Now, where did that New Year’s resolution go? No matter — here’s how to (actually) find fitness.
Since we’re about two weeks into the new year, it should seem appropriate to have a little talk about restarting those resolutions that you bailed on four or five days ago, or right after our friend asked if we wanted her extra blueberry pancake.
Most resolutions, particularly those started by those looking to make dramatic life changes for the better, end up quickly forgotten, justified somehow by any number of arguably reasonable and logical explanations. And on top of all that, we’re beating ourselves up over our failure.
It’s just really hard to break old habits, and it is even more difficult to make new ones stick. There’s really no way to gloss over it. Especially if we are used to, say, a few hours of tv or internet surfing every evening while we knock out another “healthy” quesadilla recipe we tried from some cooking magazine we got at the grocery checkout. Those practices, those habits, have over the years become wired in to our systems and to change them is really uncomfortable, and highly unlikely, unless we first change our mind so that we can change our health.
Around here, in Austin, running events are kinda the thing. Whatever the distance or type, almost everyone has done at least one. It’s just part of the athletic culture here. And if you haven’t done one, you know someone who has, which means that at some point she’s going to go all evangelical on you and try to get you to join.
So you resolve, once and for all, that you’ll do the half marathon with her, because the thought of accomplishing something like that excites you a bit, and you really do need to get on the healthy train and you also, secretly, want her off your back. And then you realize that the half marathon she is talking about is in, like, nine weeks.
So you do the training you took from the running magazine you saw at the grocery checkout, struggling a bit with trying to wedge all the requisite running and such into your already packed day, not to mention that prior to the training, you were running, on average, maybe twice a month tops; and finally completing the event but swearing no mas, there’s no way you’re doing that again.
And this is pretty much how it goes. You bite off more than we can chew. You think that by going whole hog, by diving in head first, you’re gonna, you know, just do it! Because that’s the way we’re told to do it; because that’s the way the magazine that you got from the grocery checkout told you to do it.
But it doesn’t always work out like that, does it?
Which is why I think that we should take baby steps.
First, we have to put running, or whatever we’re going to do, in context of daily life. We developed our poor habits over the months and years. So it certainly seems reasonable that we’re going to have to develop good habits over the months and years. We need to develop a practice that will eventually become habitual. We need to take baby steps so that we can allow ourselves a little more leeway when we miss a day, or whatever.
Rather than setting a goal with a finite end, which gives us the perfect out not to continue, we might be better off setting a goal to do something every day. Something. We could do a 30 minute walk. We can do 20 squats. We can do a circuit workout on the track. We can climb 5 flights of stairs. We can do a yoga class. By mixing it up a bit, we give ourselves some variety that will keep us interested and engaged. And by making the goal a daily goal, we use frequency to begin to establish the pattern, to create the practice that we can continue beyond a number of days.
And when we miss a day, for whatever reason, we shouldn’t bludgeon ourselves with hatred or disgust. We haven’t failed. If we can think about our exercise in terms of consistent, frequent activity rather than as a specific training, then we’re more likely to allow ourselves to look at it without undue pressure. The wiser move is to acknowledge that we missed a day and carry on. The Japanese say Nana korobi ya oki. Fall down seven times, get up eight. Get up, brush yourself off, rub some salad on it. Start again where you left off, where you fell down, but start again.

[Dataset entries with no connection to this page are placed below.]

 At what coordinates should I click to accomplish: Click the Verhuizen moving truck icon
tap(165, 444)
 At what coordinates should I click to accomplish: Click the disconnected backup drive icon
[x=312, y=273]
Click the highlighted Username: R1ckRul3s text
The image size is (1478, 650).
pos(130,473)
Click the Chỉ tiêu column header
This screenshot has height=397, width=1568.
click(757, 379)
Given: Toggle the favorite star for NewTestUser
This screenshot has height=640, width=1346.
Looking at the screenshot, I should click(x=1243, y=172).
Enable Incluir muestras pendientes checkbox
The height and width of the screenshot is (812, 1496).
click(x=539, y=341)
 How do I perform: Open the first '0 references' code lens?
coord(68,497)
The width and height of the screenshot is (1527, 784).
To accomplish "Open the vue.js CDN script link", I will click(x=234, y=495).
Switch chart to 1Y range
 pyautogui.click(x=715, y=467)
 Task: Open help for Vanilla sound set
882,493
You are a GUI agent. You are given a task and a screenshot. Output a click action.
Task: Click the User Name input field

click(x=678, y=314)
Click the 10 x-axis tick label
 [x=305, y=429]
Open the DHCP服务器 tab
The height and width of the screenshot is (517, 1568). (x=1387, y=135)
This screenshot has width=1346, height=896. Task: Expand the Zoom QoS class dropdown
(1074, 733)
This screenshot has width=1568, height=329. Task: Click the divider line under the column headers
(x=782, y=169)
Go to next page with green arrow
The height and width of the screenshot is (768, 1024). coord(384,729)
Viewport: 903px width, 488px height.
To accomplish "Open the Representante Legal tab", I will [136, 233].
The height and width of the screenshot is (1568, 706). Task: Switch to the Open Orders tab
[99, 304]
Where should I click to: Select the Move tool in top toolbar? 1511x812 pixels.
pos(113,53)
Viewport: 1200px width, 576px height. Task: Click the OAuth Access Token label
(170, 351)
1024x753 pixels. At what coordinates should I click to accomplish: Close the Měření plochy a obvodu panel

Soon, we notice that we have a month of doing something every day. And we notice that now we can do 30 squats. Or that we can jog for a few minutes within our 30 minute walk. Or that the 5 flights of stairs no longer requires us to catch our breath before we go into the meeting. Baby steps. Soon, we notice too, that we don’t need that extra grande Americano in the afternoon. Soon, we notice that we have to snug up our belt just a bit tighter when we put on our jeans. And then we notice that we have two months of doing something every day. And then we notice that we’re sleeping better. We notice that we feel just a bit better–a little healthier, a little lighter. And then, soon, we notice that we’re asking our friend if maybe she wants to do the 5K with us.